Jakarta (Greeners) – Banyaknya wacana penghapusan kewajiban izin analisis dampak lingkungan (Amdal) dalam kegiatan pembangunan infrastruktur maupun gedung pada era pemerintahan Joko Widodo-Jusuf Kalla memancing respon dari beberapa pakar dan aktivis lingkungan. Praktisi hukum lingkungan Giorgio Indarto mengatakan bahwa Amdal merupakan bagian dari prasyarat izin saat ingin membangun infrastruktur.
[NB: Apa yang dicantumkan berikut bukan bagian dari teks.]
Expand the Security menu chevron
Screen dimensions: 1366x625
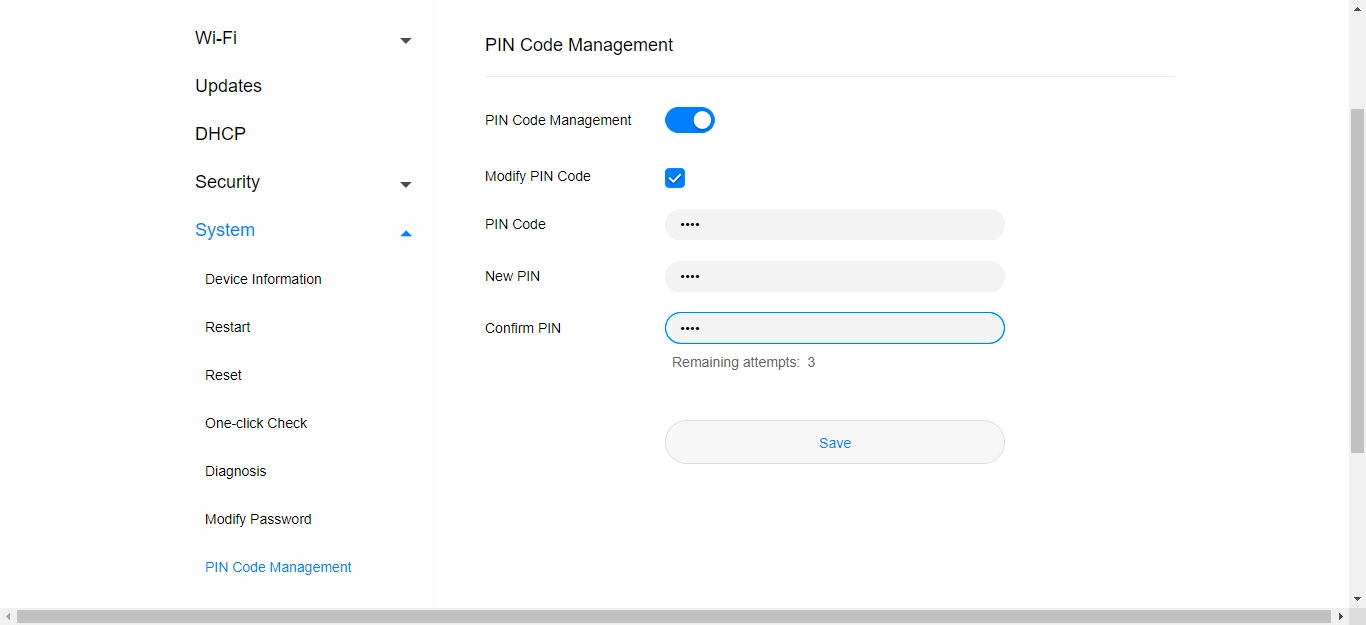pyautogui.click(x=405, y=184)
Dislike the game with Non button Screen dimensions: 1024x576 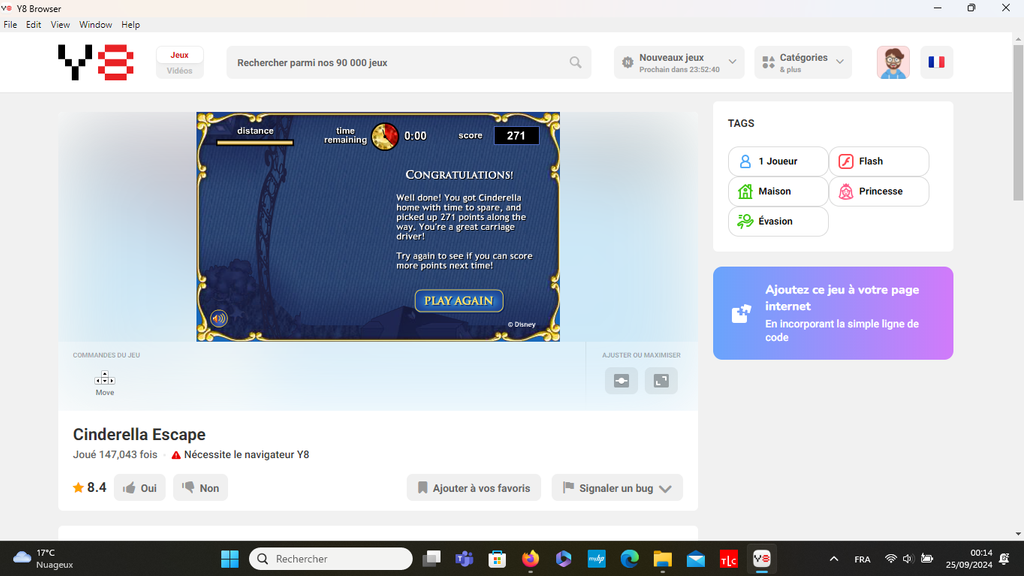(x=200, y=488)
Dengan adanya rencana untuk menghapus Amdal, lanjutnya, membuktikan bahwa pemerintah belum terbiasa dengan konsep pembangunan berkelanjutan.
Giorgio menyatakan, saat ini yang menjadi masalah adalah pemahaman bahwa Amdal hanya sekadar dokumen perizinan yang dianggap menghambat pembangunan. Yang terjadi kemudian justru kebanyakan dalam penyusunan Amdal seringkali hanya sekadar hasil jiplakan. Menurutnya, banyak cacat dalam penyusunan Amdal bukan berarti regulasinya harus dikebiri, karena membuat kajian Amdal yang gagal juga sebenarnya membuat risiko usaha calon investor meningkat.
“Anggapan bahwa Amdal menghambat tujuan investasi itu keliru. Jangan pernah ada rencana untuk menurunkan standar Amdal. Sering sekali Amdal dikaitkan dengan peringkat kemudahan bisnis di Indonesia. Ini tidak benar,” katanya, Jakarta, Selasa (29/03).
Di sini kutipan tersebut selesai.